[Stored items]
----

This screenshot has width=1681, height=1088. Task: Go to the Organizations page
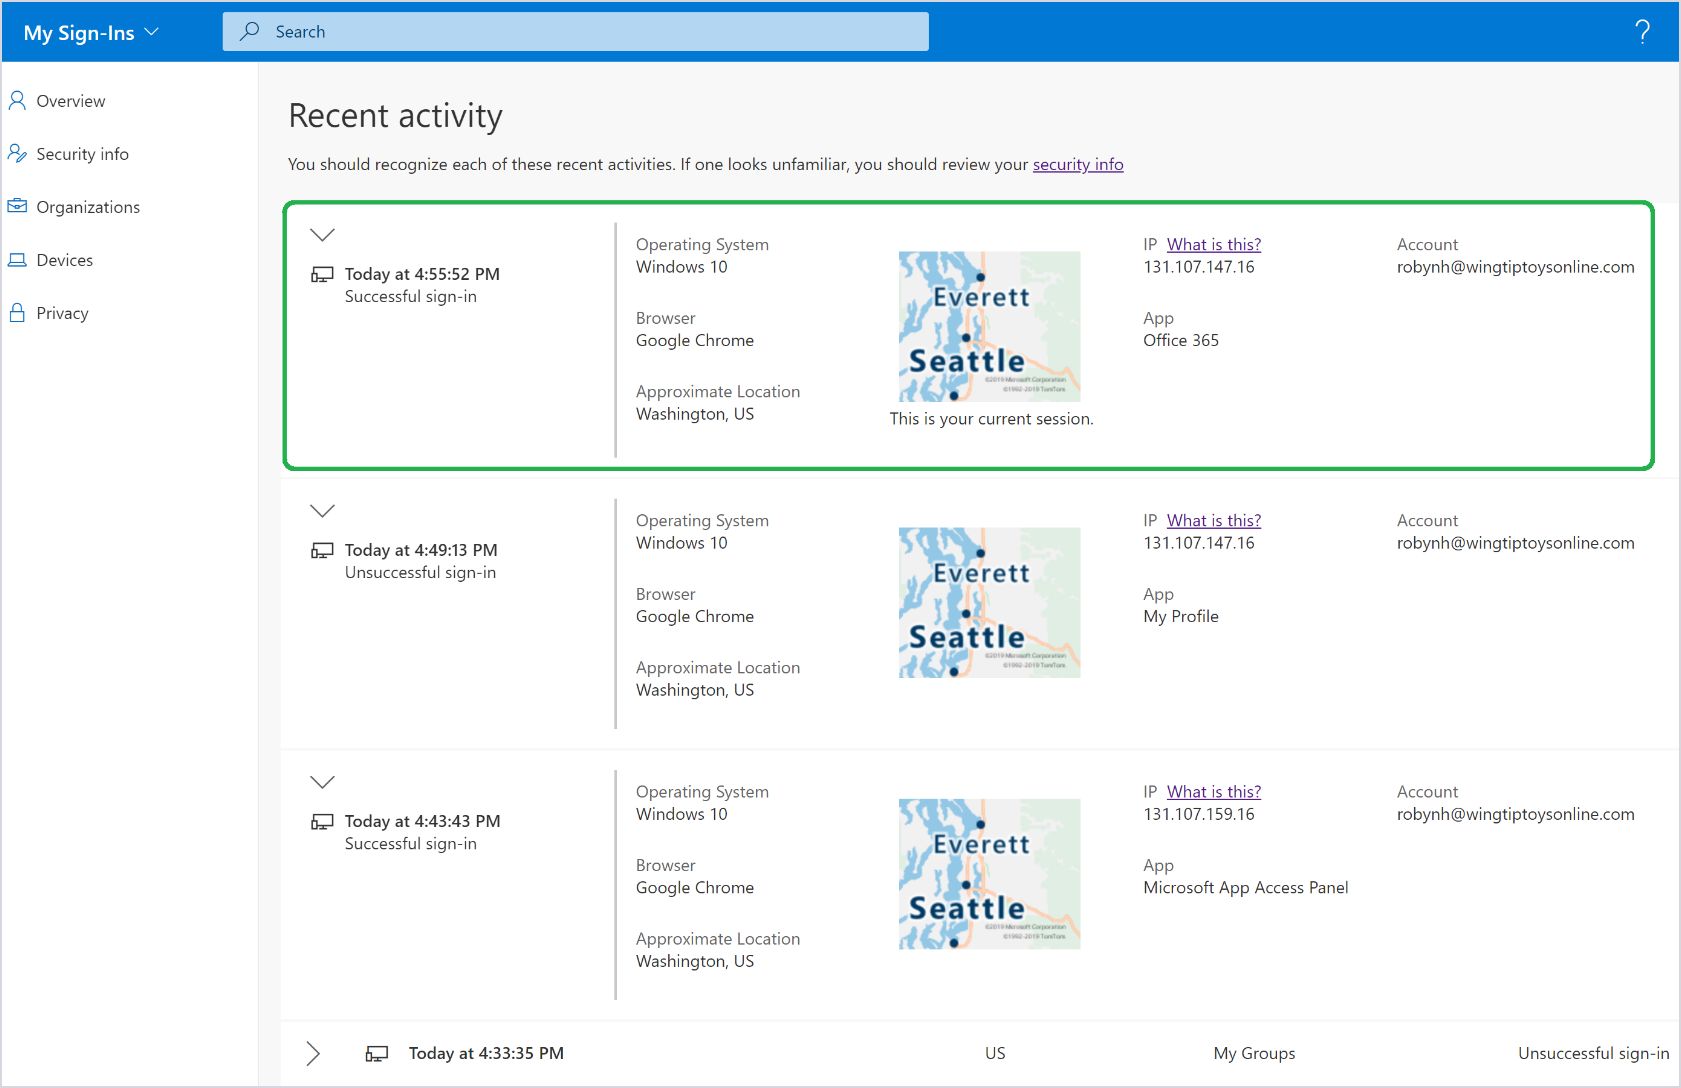[88, 207]

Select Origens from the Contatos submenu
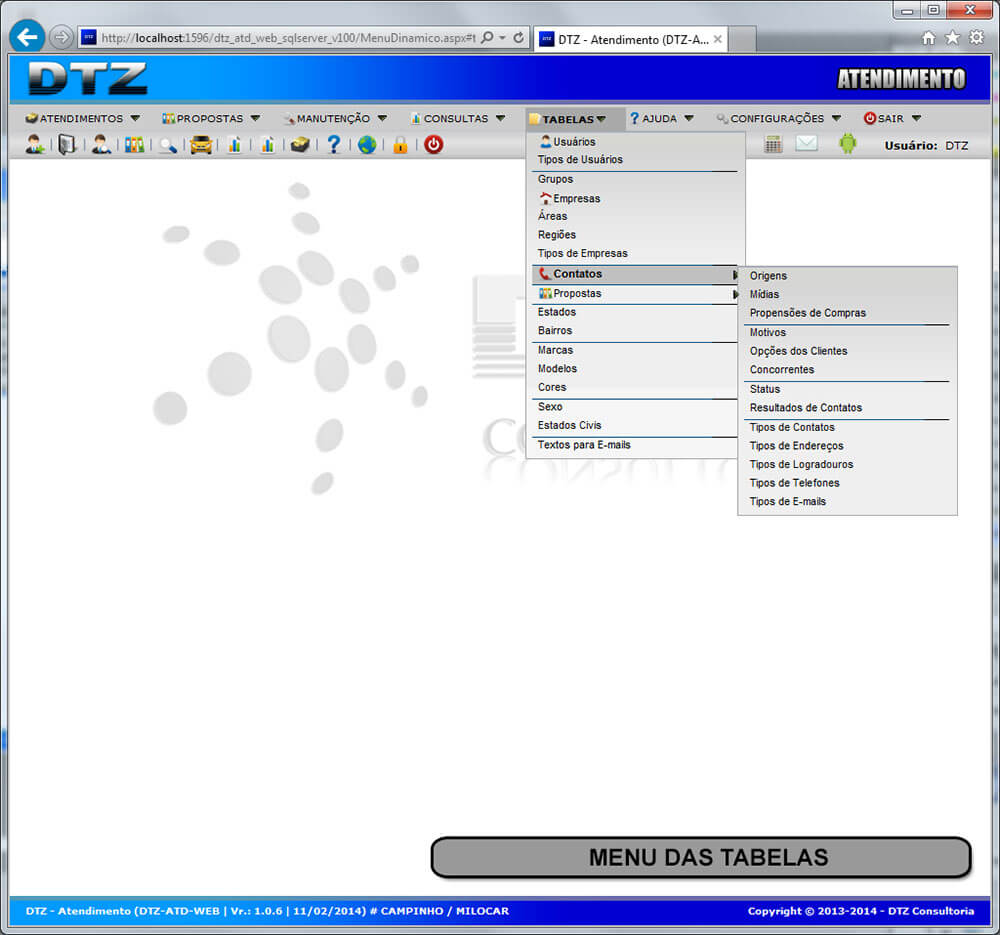pyautogui.click(x=768, y=276)
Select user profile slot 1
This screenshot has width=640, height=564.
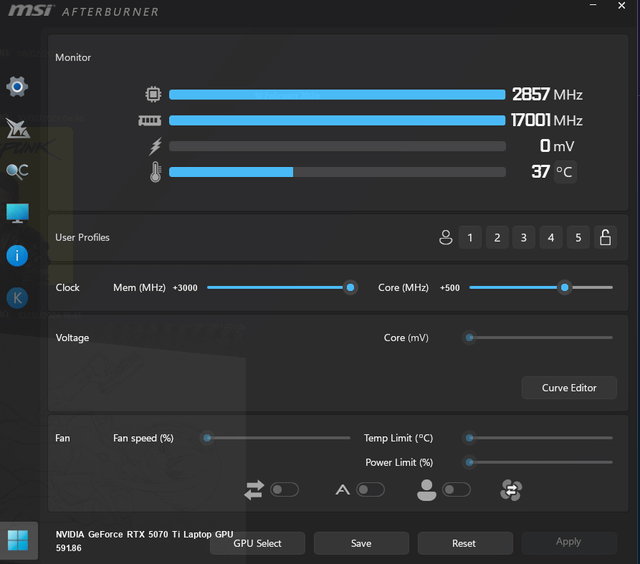(470, 237)
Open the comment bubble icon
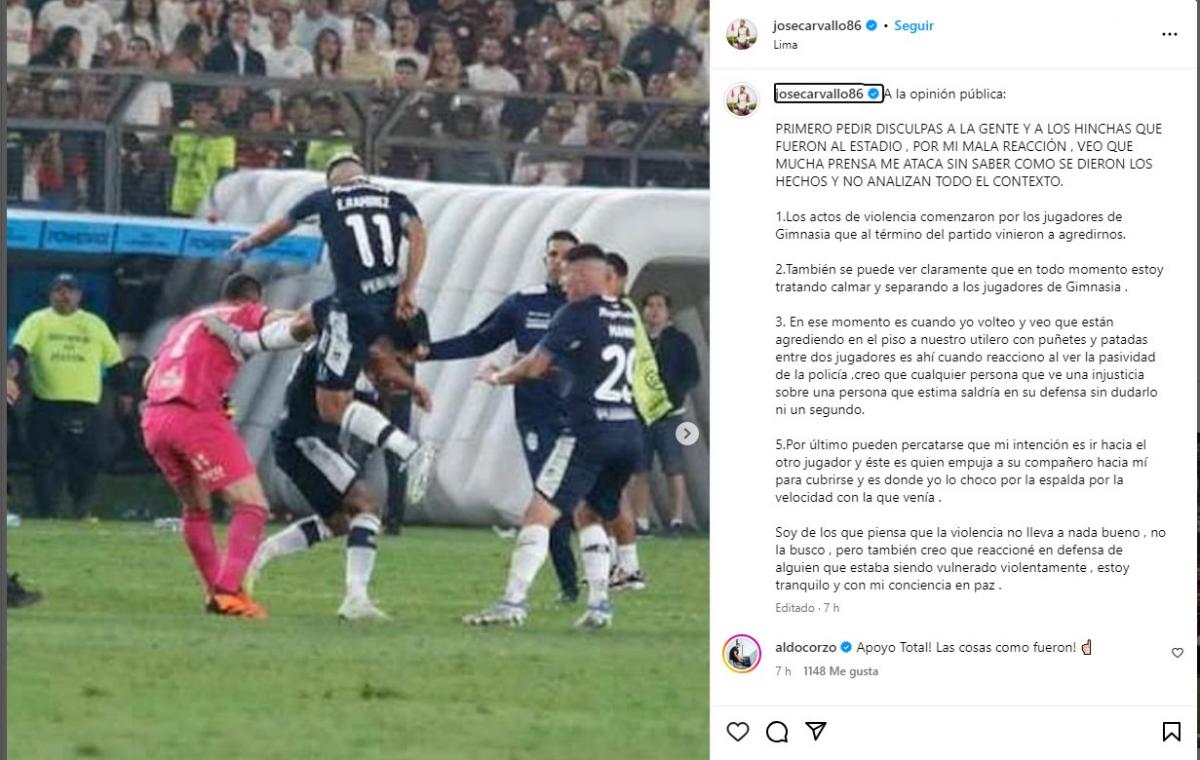1200x760 pixels. click(x=777, y=732)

----

— Your instructions —
Copy out all the records exactly as they read, and omit the pictures.

— Output below —
This screenshot has width=1681, height=1088. Task: Go to the Organizations page
[88, 207]

Select Origens from the Contatos submenu
pyautogui.click(x=768, y=276)
Select user profile slot 1
This screenshot has width=640, height=564.
(470, 237)
Open the comment bubble icon
1200x760 pixels. click(x=777, y=732)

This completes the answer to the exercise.